Tariffs “create more problems than they will solve”

“Tariffs are a very blunt instrument and can give a lot of unintended consequences,” declared Edward Meir in his guest presentation to the latest meeting of the BIR Non-Ferrous Metals Division on October 7.
Rainer Sturm, pixelio.de

Describing Washington’s current trade policy as “dangerous and built on faulty assumptions”, the Director of US-based Commodity Research Group told his London audience that tariffs “will create more problems than they will solve” such as through the “chilling” of business investment and the cancellation of projects.

In the recent round of tariff activity, Mr Meir added, “US scrap has been a big casualty”.

Looking ahead to 2019, Mr Meir predicted that aluminium prices would trade at between US$ 1910 and US$ 2380 per tonne, assuming a resolution of the Rusal issue. As for copper, he forecast a price range of US$ 5600-7200 per tonne so long as there is some form of “truce” in the current trade war.

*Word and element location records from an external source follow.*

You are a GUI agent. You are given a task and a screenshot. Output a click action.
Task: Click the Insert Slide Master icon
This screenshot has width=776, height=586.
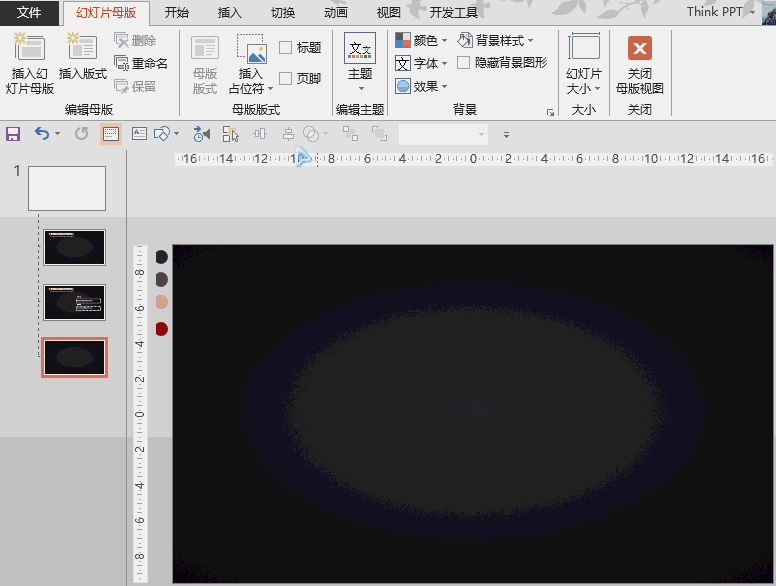pos(32,63)
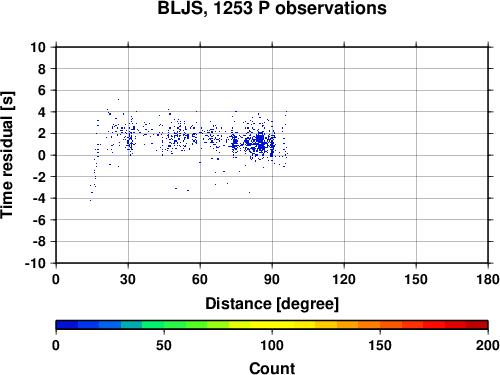Click the x-axis tick label 30

128,279
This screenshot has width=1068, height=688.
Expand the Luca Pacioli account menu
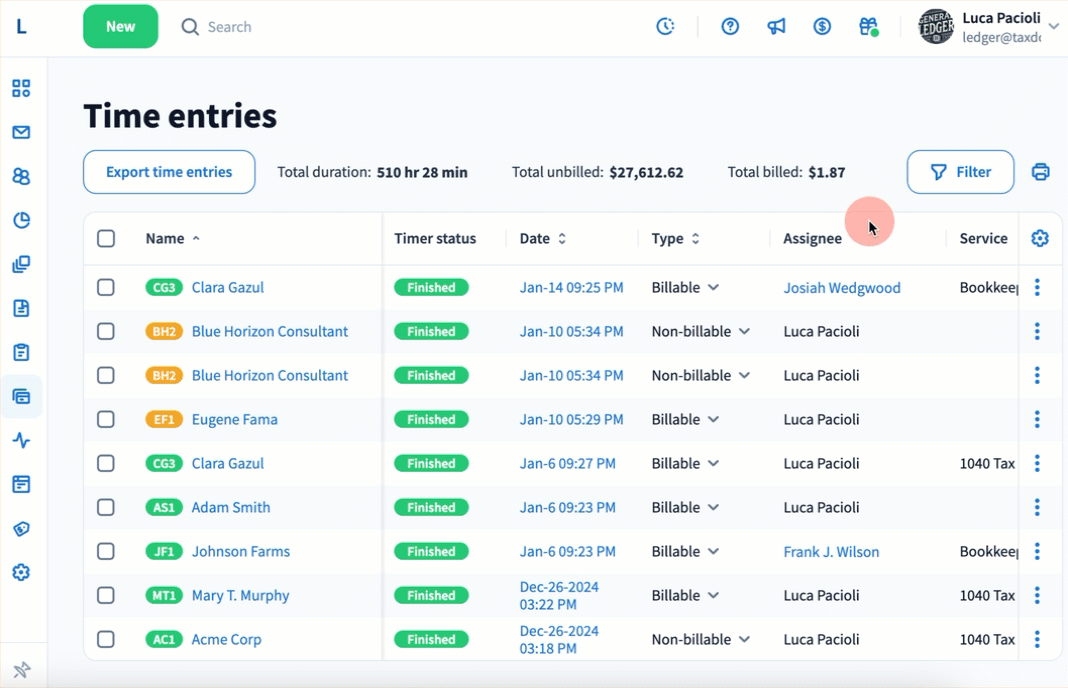point(1053,27)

In his review of world markets, Mogens Christensen of H.J. Hansen Recycling Industry Ltd in Denmark noted that the US/China dispute is damaging the trading of scrap into China. China’s import restrictions and this on-going trade war with the USA have translated into more American aluminium scrap finding its way to Mexico’s secondary smelters, Mr Christensen continued. Meanwhile, India’s importers have been “hit hard” by the decline in the value of the rupee.

Prefacing a panel discussion on the topic of “Politics and recycling: a new era”, the session’s moderator Murat Bayram of European Metal Recycling Ltd said that rising protectionism has contributed to the “earthquake” currently rocking the scrap sector. He reiterated the view expressed by divisional President David Chiao of Uni-All Group Ltd that China will “very likely close its doors” to non-ferrous scrap imports by the end of 2020.

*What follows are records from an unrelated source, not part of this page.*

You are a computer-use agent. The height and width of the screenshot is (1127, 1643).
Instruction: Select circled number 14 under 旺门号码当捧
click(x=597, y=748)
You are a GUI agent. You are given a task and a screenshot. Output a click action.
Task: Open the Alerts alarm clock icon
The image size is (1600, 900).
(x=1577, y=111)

Michael Lion of Everwell Resources Ltd in China acknowledged the “extremely unpredictable” situation that currently prevails, with “too much scrap in the wrong places”.
The secondary industry in the USA cannot cope with all of the material now available and some companies have been left with no choice but to move volumes for lower prices in order to maintain cash flow, Andy Wahl of TAV Holdings Inc. explained to delegates during the panel discussion.

Fellow panellist Dhawal Shah of Metco Marketing (India) PVT Ltd identified the automotive sector as his country’s largest consumer of secondary materials, with its demand growing at some 10% per annum. However, he warned against regarding India as the natural beneficiary of the changes taking place in China.

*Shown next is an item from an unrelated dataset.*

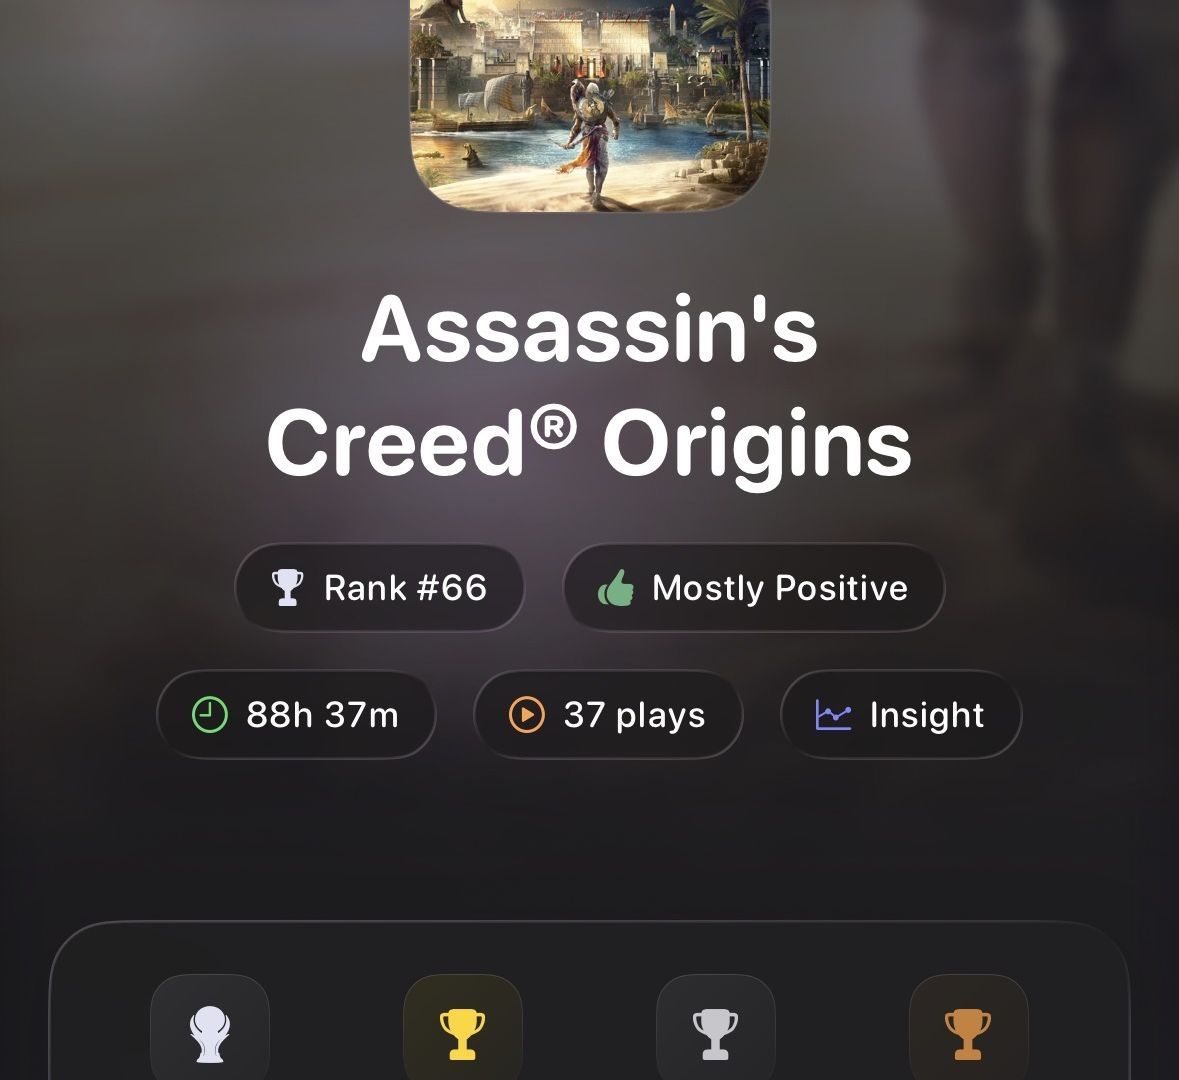Click the orange play circle icon
The width and height of the screenshot is (1179, 1080).
point(526,714)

According to Mr Bayram, the recycling industry “deserves praise for its contribution in reducing carbon emissions”, hailing the BIR-led Global Recycling Day as “a good way to tell the story that recycling is not an option but a necessity”. However, the industry is currently experiencing “disruption” rather than the “functioning markets” that it needs in order to perform its valuable role.